Nommé en juillet 2019 pour succéder à Theresa May à la direction du Parti conservateur, s’assurant ainsi sa nomination à la tête du gouvernement, Boris Johnson a ensuite triomphé dans les urnes, lors d’élections anticipées en décembre de la même année, mais a été affaibli par une série de scandales ces derniers mois. Le dernier en date, provoqué par la démission de l’élu conservateur Chris Pincher en raison d’accusations d’inconduite sexuelle, a poussé mardi soir les ministres des Finances et de la Santé, Rishi Sunak et Sajid Javid, à présenter leur démission

«Sa démission était inévitable», a déclaré le vice-président du Parti conservateur, Justin Tomlinson, sur Twitter.
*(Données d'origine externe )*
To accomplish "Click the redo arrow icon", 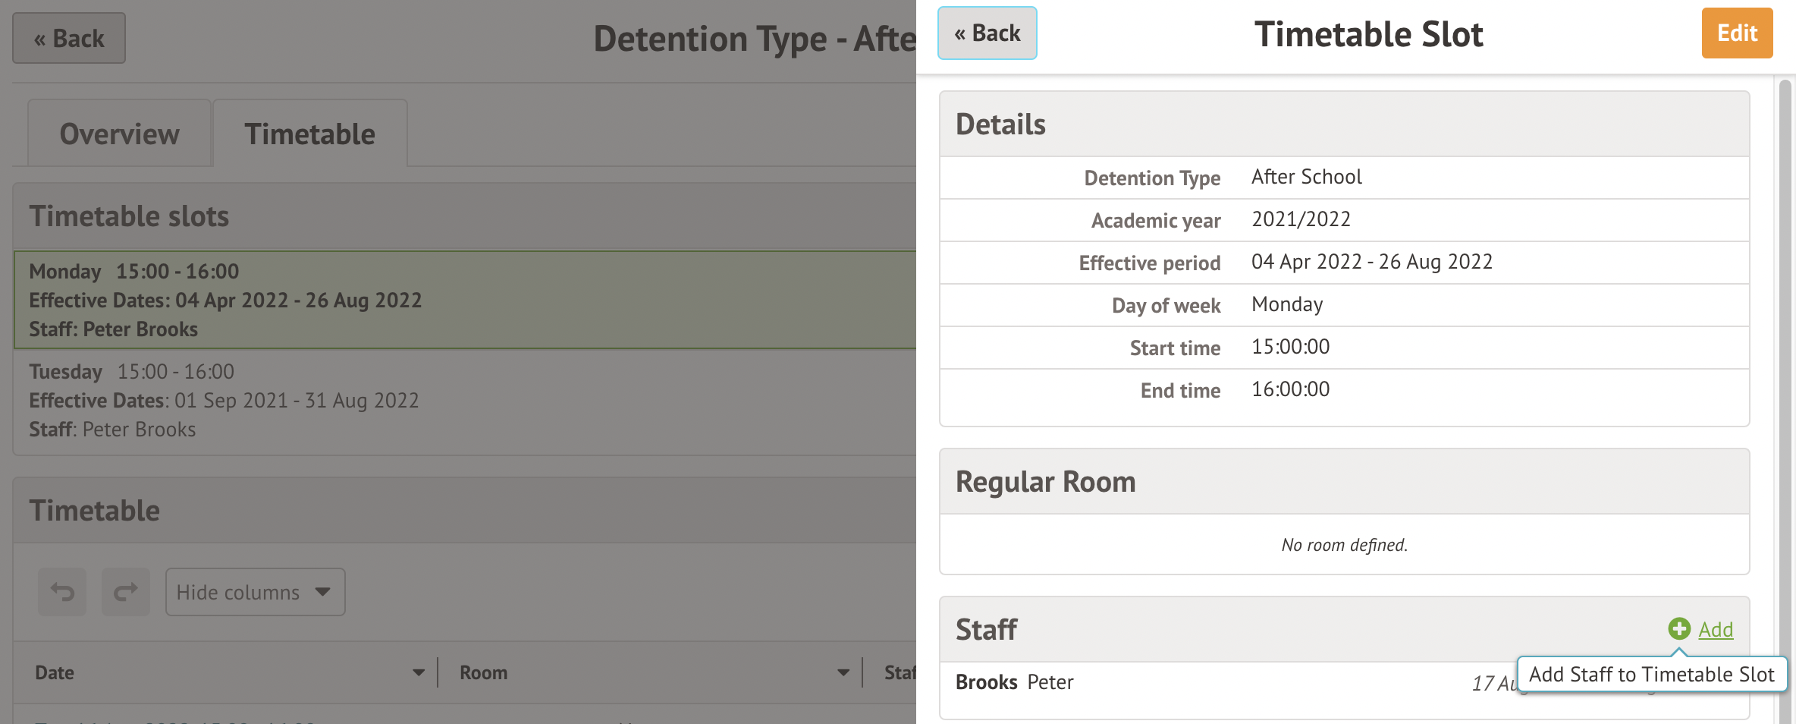I will [126, 592].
Boris Johnson avait déjà sauvé son poste début juin en surmontant une motion de défiance lancée par des membres de son Parti conservateur. Les conservateurs vont désormais devoir élire un nouveau dirigeant, une procédure qui pourrait prendre environ deux mois.
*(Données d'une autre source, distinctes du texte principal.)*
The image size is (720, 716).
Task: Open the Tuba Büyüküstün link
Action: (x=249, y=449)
Peu d’effets sur les marchés

A la suite de cette annonce, la livre sterling est légèrement remontée pour approcher 1,2 dollar jeudi matin. La devise britannique avait baissé de 2,5%, de 1,215 à 1,187 dollar, entre mardi soir et mercredi, lorsque la crise politique au Royaume-Uni s’est accentuée. La livre sterling a beaucoup baissé depuis son palier autour de 1,30 dollar en mars-avril, et celui entre 1,35 et 1,38 dollar en 2021, à cause de l’inflation et de risques de récession accrus et exacerbés par les conséquences du Brexit.

La Banque d’Angleterre (BoE) ne parvient plus à limiter l’inflation, et a averti que les perspectives économiques du Royaume-Uni se sont «nettement détériorées» en raison de l’impact de la guerre en Ukraine. Elle aussi a même demandé aux banques d’augmenter leurs réserves de fonds propres pour faire face aux chocs. La banque centrale a déjà relevé les taux de 115 points de base depuis décembre, mais l’inflation ne montre aucun signe de ralentissement.

De son côté, le marché des actions britanniques progresse légèrement, à l’instar des autres places européennes. Le FTSE 100, l’indice de la Bourse de Londres progresse de 1,15% dans un marché européen en hausse de 1,5%.